Local filesystem crawl problem

classic Classic list List threaded Threaded
5 messages Options
Reply | Threaded
Open this post in threaded view
|

Local filesystem crawl problem

Paolo Mazzoni
Hi all,
i'm very new to Nutch, and i'd like to setup a single search server.
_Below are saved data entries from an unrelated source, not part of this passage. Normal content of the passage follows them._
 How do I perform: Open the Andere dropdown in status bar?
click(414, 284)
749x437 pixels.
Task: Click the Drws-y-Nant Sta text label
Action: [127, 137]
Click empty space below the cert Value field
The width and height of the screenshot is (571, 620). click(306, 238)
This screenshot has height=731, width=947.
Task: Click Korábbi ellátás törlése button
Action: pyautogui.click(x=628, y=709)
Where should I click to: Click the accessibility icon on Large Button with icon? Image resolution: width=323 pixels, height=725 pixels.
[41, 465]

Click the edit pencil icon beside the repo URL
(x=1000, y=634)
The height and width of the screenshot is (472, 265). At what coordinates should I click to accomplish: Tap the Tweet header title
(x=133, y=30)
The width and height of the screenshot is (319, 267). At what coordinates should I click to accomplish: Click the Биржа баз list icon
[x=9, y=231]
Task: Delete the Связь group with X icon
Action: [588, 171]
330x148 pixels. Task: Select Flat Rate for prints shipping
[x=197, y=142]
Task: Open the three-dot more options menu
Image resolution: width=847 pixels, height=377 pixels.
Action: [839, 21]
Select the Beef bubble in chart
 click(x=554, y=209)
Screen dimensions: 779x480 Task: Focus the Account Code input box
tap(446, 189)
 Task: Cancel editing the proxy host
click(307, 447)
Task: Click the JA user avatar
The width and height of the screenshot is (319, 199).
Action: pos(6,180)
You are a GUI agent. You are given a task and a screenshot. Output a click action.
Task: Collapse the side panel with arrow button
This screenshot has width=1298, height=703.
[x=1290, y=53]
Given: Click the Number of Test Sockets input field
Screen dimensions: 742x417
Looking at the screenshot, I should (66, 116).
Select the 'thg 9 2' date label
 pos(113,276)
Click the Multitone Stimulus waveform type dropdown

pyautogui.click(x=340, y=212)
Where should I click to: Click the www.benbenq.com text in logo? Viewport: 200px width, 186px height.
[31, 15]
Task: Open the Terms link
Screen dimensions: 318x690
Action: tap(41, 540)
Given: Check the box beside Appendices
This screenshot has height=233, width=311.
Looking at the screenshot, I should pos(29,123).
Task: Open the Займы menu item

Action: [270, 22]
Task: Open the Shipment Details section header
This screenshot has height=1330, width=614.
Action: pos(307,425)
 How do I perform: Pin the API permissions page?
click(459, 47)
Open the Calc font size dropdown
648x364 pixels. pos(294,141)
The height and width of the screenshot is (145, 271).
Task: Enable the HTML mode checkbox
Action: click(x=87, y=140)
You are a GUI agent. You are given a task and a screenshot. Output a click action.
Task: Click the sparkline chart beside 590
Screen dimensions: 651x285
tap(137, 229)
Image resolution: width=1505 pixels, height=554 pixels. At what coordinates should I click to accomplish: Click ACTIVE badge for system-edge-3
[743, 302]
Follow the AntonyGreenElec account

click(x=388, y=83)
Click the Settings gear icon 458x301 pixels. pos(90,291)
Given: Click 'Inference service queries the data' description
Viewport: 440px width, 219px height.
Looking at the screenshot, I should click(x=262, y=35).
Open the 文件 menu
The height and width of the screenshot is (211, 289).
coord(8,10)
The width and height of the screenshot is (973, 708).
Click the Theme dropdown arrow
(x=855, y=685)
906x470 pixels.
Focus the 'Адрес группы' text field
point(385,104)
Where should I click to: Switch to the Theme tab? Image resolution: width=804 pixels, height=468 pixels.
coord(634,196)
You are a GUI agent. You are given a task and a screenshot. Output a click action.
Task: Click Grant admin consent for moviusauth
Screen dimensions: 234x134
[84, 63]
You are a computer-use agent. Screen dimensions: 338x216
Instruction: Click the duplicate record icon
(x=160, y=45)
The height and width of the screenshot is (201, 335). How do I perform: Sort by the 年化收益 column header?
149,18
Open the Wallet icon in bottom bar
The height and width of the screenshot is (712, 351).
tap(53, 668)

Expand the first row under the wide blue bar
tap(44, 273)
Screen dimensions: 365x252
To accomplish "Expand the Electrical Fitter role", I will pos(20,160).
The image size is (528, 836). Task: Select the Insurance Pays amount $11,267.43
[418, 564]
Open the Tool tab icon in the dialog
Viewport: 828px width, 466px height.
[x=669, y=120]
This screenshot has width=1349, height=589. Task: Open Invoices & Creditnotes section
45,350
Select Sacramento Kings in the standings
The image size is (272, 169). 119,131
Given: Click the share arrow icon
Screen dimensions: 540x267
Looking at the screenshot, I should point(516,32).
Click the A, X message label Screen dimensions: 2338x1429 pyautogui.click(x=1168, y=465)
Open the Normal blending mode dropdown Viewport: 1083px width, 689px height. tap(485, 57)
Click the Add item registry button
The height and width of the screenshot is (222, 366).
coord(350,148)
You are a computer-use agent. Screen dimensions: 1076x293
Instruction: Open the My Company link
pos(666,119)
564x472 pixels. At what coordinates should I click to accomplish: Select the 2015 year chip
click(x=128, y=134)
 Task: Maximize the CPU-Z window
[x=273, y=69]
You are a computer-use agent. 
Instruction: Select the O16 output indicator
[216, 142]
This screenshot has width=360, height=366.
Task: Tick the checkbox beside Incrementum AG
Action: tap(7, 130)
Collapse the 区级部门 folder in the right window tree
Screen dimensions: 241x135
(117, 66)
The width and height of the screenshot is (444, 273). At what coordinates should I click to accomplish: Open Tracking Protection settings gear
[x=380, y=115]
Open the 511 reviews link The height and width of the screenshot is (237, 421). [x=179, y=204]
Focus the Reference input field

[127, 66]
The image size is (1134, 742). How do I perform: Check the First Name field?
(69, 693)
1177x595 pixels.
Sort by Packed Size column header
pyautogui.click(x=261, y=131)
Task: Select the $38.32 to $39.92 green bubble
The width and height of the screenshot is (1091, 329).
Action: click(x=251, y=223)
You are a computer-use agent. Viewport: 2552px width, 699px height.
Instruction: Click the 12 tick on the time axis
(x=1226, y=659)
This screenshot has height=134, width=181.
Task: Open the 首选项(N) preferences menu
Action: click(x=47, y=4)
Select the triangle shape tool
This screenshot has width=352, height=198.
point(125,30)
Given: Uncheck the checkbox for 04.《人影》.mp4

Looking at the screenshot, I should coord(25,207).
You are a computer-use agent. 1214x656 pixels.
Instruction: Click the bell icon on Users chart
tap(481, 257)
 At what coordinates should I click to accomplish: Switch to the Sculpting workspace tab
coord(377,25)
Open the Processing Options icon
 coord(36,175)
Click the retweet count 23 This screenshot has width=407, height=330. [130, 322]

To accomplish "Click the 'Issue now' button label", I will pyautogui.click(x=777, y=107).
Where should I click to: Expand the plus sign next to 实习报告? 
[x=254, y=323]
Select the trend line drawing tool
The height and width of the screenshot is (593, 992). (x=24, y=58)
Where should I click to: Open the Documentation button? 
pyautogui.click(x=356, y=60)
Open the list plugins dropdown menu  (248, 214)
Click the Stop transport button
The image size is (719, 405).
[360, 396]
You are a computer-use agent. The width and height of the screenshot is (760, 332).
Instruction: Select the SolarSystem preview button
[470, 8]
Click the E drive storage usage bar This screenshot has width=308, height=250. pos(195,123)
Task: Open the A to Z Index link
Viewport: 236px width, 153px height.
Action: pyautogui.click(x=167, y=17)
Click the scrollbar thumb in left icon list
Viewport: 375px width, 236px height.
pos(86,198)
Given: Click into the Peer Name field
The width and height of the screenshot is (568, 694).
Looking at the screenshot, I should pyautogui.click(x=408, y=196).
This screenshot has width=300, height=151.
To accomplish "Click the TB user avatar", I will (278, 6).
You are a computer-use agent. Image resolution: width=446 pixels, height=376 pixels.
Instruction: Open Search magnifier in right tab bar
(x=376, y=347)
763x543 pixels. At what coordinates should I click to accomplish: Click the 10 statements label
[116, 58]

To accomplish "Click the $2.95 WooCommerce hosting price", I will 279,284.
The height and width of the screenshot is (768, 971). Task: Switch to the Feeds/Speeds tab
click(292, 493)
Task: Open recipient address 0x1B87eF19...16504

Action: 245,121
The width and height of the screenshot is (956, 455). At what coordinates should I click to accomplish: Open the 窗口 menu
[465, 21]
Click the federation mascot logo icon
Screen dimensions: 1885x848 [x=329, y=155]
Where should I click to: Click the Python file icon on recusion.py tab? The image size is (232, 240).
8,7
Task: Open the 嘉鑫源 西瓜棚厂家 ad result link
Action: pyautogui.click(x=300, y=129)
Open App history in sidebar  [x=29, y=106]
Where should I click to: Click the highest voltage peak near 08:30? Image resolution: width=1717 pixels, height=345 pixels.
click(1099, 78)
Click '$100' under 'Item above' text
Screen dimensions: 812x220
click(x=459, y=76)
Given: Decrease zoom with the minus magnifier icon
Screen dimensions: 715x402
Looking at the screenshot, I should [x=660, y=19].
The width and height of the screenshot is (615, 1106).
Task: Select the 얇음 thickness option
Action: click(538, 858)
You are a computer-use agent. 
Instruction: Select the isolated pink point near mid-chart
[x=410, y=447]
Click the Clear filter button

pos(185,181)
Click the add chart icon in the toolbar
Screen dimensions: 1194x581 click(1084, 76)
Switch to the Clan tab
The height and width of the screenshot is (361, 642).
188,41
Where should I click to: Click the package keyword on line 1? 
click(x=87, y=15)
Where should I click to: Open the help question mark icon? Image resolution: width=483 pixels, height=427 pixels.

I'm actually working on Windows Vista for testing purposes.
I was able to crawl some websites, but when i try to configure Nutch
to crawl the local file system i got the following error:

Paolo@PC-Paolo /cygdrive/c/sviluppo/CVS/apps/nutch-0.9
$ bin/nutch crawl urls -dir crawl-localfs -depth 3 -topN 50
crawl started in: crawl-localfs
rootUrlDir = urls
threads = 10
depth = 3
topN = 50
Injector: starting
Injector: crawlDb: crawl-localfs/crawldb
Injector: urlDir: urls
Injector: Converting injected urls to crawl db entries.
Exception in thread "main" java.io.IOException: Job failed!
        at org.apache.hadoop.mapred.JobClient.runJob(JobClient.java:604)
        at org.apache.nutch.crawl.Injector.inject(Injector.java:162)
        at org.apache.nutch.crawl.Crawl.main(Crawl.java:115)

-----

My crawl-urlfilter.txt is:

# The url filter file used by the crawl command.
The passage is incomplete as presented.